Background: Since the beginning of the COVID-19 pandemics, masking policies have been advocated. While masks are known to prevent transmission towards other individuals, it is unclear if different types of facial masks can protect the user from inhalation. The present study compares in-vitro different commercial and custom-made facial masks at different distances and breathing patterns.

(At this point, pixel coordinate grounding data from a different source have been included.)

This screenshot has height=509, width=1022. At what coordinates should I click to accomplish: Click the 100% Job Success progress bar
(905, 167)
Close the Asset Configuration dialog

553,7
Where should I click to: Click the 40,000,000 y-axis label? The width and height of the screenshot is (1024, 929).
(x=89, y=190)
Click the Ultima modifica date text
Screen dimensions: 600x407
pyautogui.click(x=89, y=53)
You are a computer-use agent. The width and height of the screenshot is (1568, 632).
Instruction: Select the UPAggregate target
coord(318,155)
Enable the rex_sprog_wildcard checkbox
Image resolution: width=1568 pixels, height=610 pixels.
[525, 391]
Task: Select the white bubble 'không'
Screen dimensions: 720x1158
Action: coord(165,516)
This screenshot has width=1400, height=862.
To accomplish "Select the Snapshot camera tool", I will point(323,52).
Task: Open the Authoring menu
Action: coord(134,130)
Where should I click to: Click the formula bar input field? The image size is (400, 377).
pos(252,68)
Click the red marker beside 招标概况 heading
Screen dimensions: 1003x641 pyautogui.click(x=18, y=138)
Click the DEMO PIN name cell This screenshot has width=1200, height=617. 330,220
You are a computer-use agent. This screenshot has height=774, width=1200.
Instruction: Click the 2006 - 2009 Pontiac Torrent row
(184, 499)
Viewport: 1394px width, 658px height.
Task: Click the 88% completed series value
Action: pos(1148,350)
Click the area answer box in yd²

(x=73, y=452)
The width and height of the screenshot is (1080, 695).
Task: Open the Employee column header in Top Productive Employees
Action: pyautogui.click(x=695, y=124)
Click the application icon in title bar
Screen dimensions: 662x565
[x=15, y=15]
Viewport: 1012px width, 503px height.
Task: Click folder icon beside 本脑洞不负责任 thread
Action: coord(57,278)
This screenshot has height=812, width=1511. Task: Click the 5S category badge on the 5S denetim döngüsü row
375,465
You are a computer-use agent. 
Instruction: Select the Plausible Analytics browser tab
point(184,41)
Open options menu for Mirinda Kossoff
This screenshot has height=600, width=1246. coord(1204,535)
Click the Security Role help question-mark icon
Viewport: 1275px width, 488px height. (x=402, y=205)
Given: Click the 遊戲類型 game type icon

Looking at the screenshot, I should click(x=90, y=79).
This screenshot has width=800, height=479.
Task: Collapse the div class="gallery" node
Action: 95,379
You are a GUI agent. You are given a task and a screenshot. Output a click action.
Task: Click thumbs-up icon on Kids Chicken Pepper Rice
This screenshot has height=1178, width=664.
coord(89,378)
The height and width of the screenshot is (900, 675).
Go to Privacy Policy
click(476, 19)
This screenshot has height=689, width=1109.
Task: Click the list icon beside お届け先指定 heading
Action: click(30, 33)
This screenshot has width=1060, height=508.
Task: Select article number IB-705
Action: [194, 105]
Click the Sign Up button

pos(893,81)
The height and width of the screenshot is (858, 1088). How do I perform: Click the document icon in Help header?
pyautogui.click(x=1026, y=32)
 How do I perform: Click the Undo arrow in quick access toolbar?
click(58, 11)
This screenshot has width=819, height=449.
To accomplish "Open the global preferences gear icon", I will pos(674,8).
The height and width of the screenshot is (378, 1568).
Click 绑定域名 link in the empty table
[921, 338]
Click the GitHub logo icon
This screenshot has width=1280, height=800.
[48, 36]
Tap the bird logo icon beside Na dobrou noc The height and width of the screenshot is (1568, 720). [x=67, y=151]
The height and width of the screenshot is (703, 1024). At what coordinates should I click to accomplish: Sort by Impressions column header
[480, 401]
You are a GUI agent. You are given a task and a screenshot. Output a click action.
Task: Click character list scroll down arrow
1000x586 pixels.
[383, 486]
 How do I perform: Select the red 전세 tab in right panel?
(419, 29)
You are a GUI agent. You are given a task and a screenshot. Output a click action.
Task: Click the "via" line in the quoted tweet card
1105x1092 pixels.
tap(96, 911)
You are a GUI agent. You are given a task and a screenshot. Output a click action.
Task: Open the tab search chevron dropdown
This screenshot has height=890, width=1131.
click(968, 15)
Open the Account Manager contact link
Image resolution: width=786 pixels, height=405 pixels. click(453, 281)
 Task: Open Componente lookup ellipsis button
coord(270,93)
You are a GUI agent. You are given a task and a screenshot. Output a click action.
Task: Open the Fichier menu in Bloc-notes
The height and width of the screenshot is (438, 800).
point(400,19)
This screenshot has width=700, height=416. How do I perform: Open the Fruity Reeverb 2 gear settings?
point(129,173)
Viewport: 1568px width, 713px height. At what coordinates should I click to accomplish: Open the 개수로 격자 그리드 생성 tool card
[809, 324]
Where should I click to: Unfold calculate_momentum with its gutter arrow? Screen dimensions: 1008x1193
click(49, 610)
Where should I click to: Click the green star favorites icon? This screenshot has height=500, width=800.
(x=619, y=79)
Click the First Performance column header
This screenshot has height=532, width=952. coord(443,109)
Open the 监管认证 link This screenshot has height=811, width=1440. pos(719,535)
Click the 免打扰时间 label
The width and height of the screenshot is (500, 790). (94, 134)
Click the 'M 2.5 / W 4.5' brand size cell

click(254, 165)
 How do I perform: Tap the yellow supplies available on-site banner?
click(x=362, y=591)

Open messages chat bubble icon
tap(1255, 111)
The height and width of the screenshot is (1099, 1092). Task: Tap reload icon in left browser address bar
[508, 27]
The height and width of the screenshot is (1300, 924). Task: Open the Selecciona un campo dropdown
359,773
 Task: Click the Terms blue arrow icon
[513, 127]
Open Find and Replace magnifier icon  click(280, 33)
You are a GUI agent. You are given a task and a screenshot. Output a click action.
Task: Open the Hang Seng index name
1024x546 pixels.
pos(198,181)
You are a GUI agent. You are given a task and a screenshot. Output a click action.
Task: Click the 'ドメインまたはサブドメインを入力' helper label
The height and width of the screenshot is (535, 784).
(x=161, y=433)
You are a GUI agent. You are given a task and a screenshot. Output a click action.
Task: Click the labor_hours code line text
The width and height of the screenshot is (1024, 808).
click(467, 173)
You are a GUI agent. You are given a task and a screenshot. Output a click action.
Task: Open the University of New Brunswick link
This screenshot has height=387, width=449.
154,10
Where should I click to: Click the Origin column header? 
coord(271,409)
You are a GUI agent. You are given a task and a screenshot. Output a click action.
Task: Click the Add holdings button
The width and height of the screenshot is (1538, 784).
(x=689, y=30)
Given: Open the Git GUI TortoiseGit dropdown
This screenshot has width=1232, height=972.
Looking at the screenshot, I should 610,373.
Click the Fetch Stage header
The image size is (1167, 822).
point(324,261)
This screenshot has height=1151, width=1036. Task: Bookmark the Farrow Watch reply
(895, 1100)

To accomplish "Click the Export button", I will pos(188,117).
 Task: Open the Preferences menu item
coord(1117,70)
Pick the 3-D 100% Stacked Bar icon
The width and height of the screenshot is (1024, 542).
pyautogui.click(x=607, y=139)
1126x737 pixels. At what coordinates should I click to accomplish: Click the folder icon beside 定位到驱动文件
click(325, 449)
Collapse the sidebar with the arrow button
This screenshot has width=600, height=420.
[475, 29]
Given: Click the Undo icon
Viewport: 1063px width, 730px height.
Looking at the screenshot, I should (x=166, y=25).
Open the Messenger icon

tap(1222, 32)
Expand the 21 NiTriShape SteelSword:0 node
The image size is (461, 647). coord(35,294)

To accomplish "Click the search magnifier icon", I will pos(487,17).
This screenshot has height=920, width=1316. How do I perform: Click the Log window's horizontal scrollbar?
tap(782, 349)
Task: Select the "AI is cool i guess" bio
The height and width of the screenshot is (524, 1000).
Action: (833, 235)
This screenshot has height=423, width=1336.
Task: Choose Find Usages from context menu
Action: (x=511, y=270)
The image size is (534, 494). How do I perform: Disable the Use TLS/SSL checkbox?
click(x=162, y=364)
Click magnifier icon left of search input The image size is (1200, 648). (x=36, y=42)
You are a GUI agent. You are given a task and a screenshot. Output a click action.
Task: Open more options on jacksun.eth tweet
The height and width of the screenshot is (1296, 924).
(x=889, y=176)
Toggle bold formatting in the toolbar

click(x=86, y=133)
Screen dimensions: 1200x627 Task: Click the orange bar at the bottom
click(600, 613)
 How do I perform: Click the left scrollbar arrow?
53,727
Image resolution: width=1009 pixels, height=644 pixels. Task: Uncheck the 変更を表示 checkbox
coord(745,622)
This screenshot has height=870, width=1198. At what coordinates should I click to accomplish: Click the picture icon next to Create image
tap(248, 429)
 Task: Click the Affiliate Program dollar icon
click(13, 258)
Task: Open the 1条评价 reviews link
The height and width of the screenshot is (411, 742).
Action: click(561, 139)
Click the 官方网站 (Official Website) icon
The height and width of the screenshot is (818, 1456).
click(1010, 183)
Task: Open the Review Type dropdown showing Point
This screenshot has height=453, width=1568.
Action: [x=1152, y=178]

Methods: Masks were placed on a head mannequin connected to a lung simulator, using a collecting filter placed after the mannequin airway. Certified, commercial and custom-made masks were tested at three different distances between the emitter and the mannequin: 40 cm, 80 cm and 120 cm. Two patterns of breathing were used, simulating normal and polypneic respiration. A solution of methylene blue was nebulized with a jet nebulizer and different mask-distance-breathing pattern combinations were tested. The primary endpoint was the inhaled fraction, defined as the amount of methylene blue detected with spectrophotometry expressed as percent of the amount detected in a reference condition of zero distance and no mask.
Findings: We observed a significant effect of distance (p < 0.001), pattern of breathing (p = 0.040) and type of mask (p < 0.001) on inhaled fraction. All masks resulted in lower inhaled fraction compared to breathing without mask (p < 0.001 in all comparisons), ranging from 41.1% ± 0.3% obtained with a cotton mask at 40 cm distance with polypneic pattern to <1% for certified FFP3 and the combination of FFP2 + surgical mask at all distances and both breathing pattern conditions.
Discussion: Distance, type of device and breathing pattern resulted in highly variable inhaled fraction. While the use of all types of masks resulted relevantly less inhalation compared to distancing alone, only high-grade certified devices (FFP3 and the combination of FFP2 + surgical mask) ensured negligible inhaled fraction in all conditions.